### Task instructions
Copy word for word the stretch of the seccomp patch below, from "Based on patches" through "insertions(+), 2 deletions(-)".

### Source

The race conditions are against another thread requesting TSYNC, another
thread performing a clone, and another thread changing its filter. The
sighand lock is sufficient for these cases, though the clone case is
assisted by the tasklist_lock so that new threads must have a duplicate
of its parent seccomp state when it appears on the tasklist.

Based on patches by Will Drewry.

Suggested-by: Julien Tinnes <[email protected]>
Signed-off-by: Kees Cook <[email protected]>
---
arch/Kconfig | 1 +
include/linux/seccomp.h | 2 +
include/uapi/linux/seccomp.h | 3 +
kernel/seccomp.c | 135 +++++++++++++++++++++++++++++++++++++++++-
4 files changed, 139 insertions(+), 2 deletions(-)

diff --git a/arch/Kconfig b/arch/Kconfig
index 97ff872c7acc..0eae9df35b88 100644
--- a/arch/Kconfig
+++ b/arch/Kconfig
@@ -321,6 +321,7 @@ config HAVE_ARCH_SECCOMP_FILTER
- secure_computing is called from a ptrace_event()-safe context
- secure_computing return value is checked and a return value of -1
results in the system call being skipped immediately.
+ - seccomp syscall wired up

config SECCOMP_FILTER
def_bool y
diff --git a/include/linux/seccomp.h b/include/linux/seccomp.h
index 6a5e2d0ec912..e1ae50f7cb0b 100644
--- a/include/linux/seccomp.h
+++ b/include/linux/seccomp.h
@@ -5,6 +5,8 @@

#define SECCOMP_FLAG_NO_NEW_PRIVS 0 /* task may not gain privs */

+#define SECCOMP_FILTER_FLAG_MASK ~(SECCOMP_FILTER_FLAG_TSYNC)
+
#ifdef CONFIG_SECCOMP

#include <linux/thread_info.h>
diff --git a/include/uapi/linux/seccomp.h b/include/uapi/linux/seccomp.h
index b258878ba754..0f238a43ff1e 100644
--- a/include/uapi/linux/seccomp.h
+++ b/include/uapi/linux/seccomp.h
@@ -14,6 +14,9 @@
#define SECCOMP_SET_MODE_STRICT 0
#define SECCOMP_SET_MODE_FILTER 1

+/* Valid flags for SECCOMP_SET_MODE_FILTER */
+#define SECCOMP_FILTER_FLAG_TSYNC 1
+
/*
* All BPF programs must return a 32-bit value.
* The bottom 16-bits are for optional return data.

### Data section
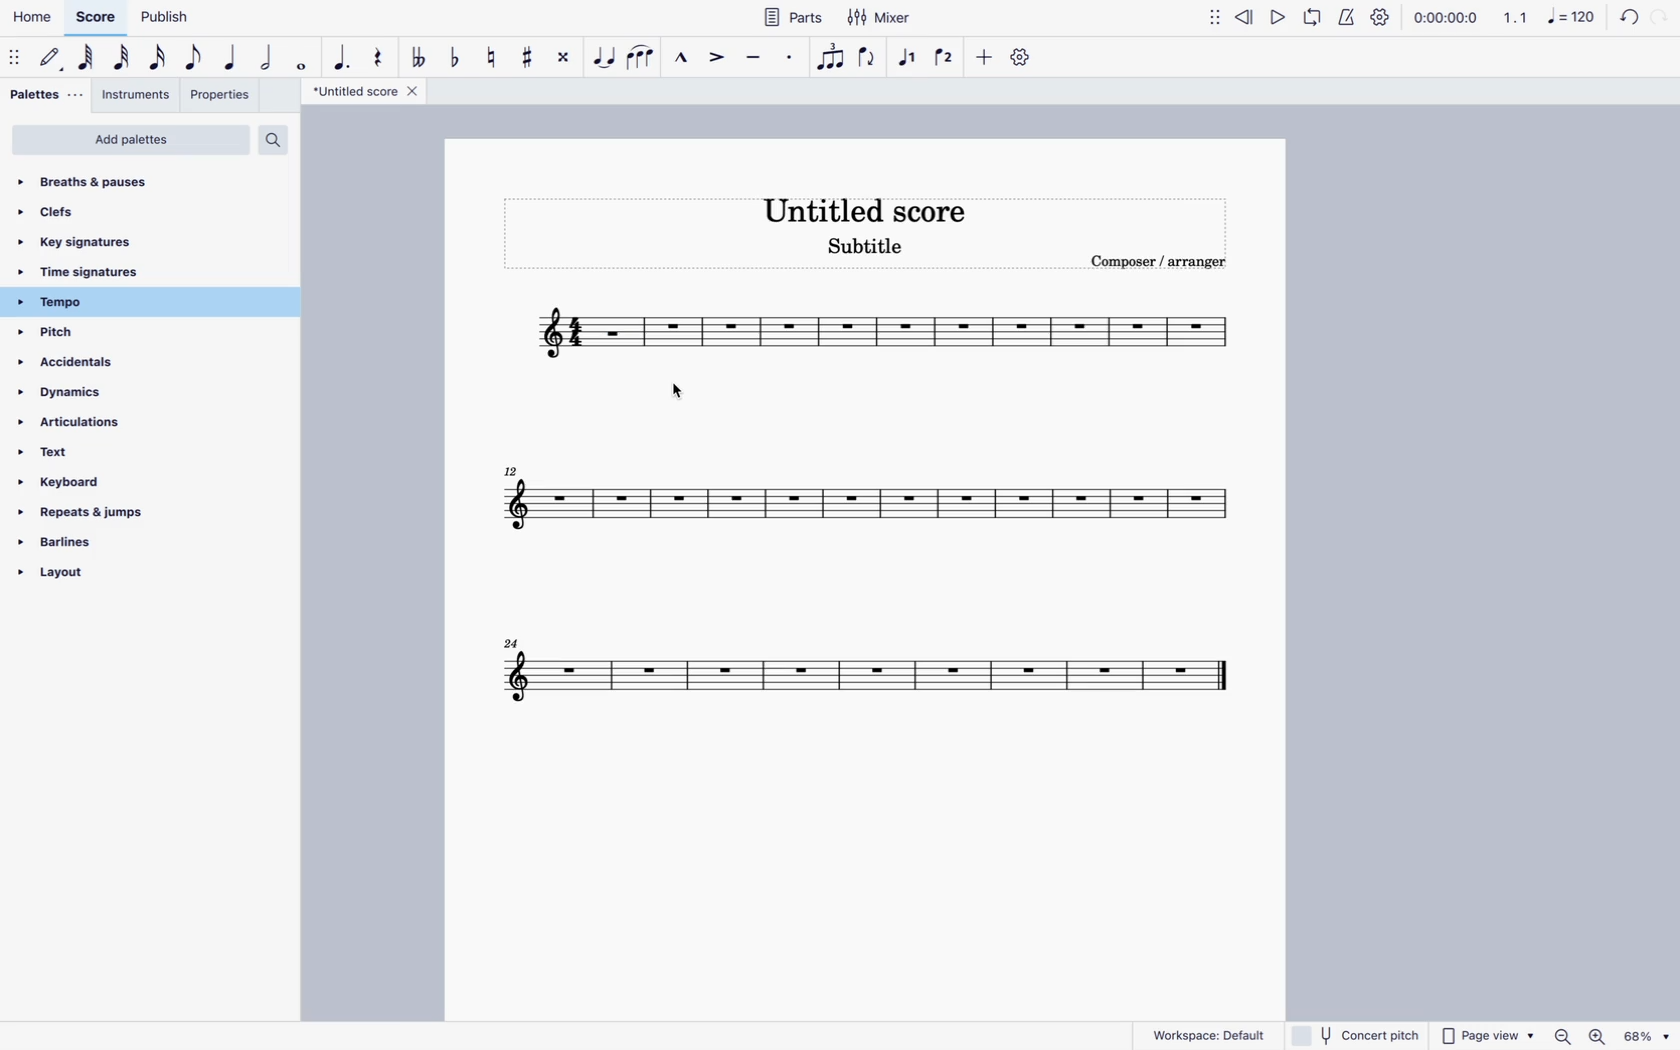 This screenshot has width=1680, height=1050. I want to click on piece transposed, so click(620, 336).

### Worked solution
Based on patches by Will Drewry.

Suggested-by: Julien Tinnes <[email protected]>
Signed-off-by: Kees Cook <[email protected]>
---
arch/Kconfig | 1 +
include/linux/seccomp.h | 2 +
include/uapi/linux/seccomp.h | 3 +
kernel/seccomp.c | 135 +++++++++++++++++++++++++++++++++++++++++-
4 files changed, 139 insertions(+), 2 deletions(-)